Scaling AI clusters to this level places significant demands on the physical layer, where the interconnect fabric defines the achievable bandwidth density between processors, accelerators and network interfaces. Both optical and copper solutions are being considered, but copper interconnects remain attractive if design challenges in packaging, PCB layout and connector transitions can be overcome. Due to the bandwidth required to support candidate 448G modulation formats, it is still an open question whether traditional PCB interconnects, flyover interconnects and conventional connector form factors can be used at this data rate.
This paper presents a study examining copper interconnect performance at 448G using three proposed modulation schemes: PAM-4, PAM-6 and PAM-8. Each scheme carries different implications for loss-tolerance, linearity and equalization requirements, which in turn affect connector design and system architecture.
The study considers interconnect options between component packages and QSFP modules, providing an overview of signal integrity requirements that must be addressed to enable reliable 448G deployment in AI data centers.
Signal Integrity at 448G in Chip-to-Module Architecture
Scaling AI clusters places stringent requirements on the physical layer, where each interconnect must deliver higher bandwidth and minimal signal degradation. An earlier Molex simulation study comparing direct PCB routing to flyover twinax channels illustrates the limitations of conventional PCB routing with traces and vias. While direct PCB routing is simpler, it experiences significantly higher insertion loss over long reaches and elevated return loss at the PCB vias, resulting in pronounced insertion loss roll-off between 80 and 90 GHz. Flyover twinax connector designs exhibit similar insertion loss roll-off, but with much lower total insertion loss; thus, flyover cabling offers longer channel reach.
Co-packaged copper has attracted considerable interest as a solution to circumvent the high losses incurred during signal transitions through PCB and connector vias. These modules connect to trace routing inside the package substrate and interface directly to twinax cabling, bypassing the bandwidth-limiting PCB vias. This architecture, called chip-to-module (C2M), is outlined in Figure 1.
Figure 1: C2M architecture using co-packaged copper connectors with flyover cabling connecting to an MSA-standardized connector and module.
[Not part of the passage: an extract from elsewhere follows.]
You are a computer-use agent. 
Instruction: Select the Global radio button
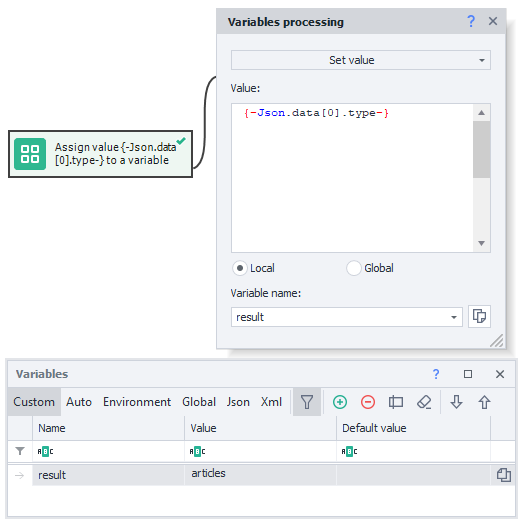coord(353,268)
Connectors for co-packaged copper also present signal integrity challenges related to the surface mount device (SMD) land pattern, contact stub lengths and routing through vias from the package into the connector. However, once the signal traverses the connector and passes along the cabling, much lower insertion loss is achieved and coaxial connector designs (e.g., twinax) tend to have much lower return loss than PCB interconnects. This applies to flyover cabling to QSFP/OSFP connectors and to copper backplane connectors.
The signal integrity performance metrics depend on the modulation format, as different formats require specific power margins between signal levels in the serial bitstream. Table 1 and Table 2 compare the channel bandwidth requirement against the channel reach, bit error rate (BER) and signal-to-noise ratio (SNR) for each proposed modulation format. As the current technology being deployed in AI data centers is 224Gbps-PAM-4 with 56 GHz channel bandwidth, the relative values are compared against 448Gbps-PAM-4 with a 112 GHz required channel bandwidth.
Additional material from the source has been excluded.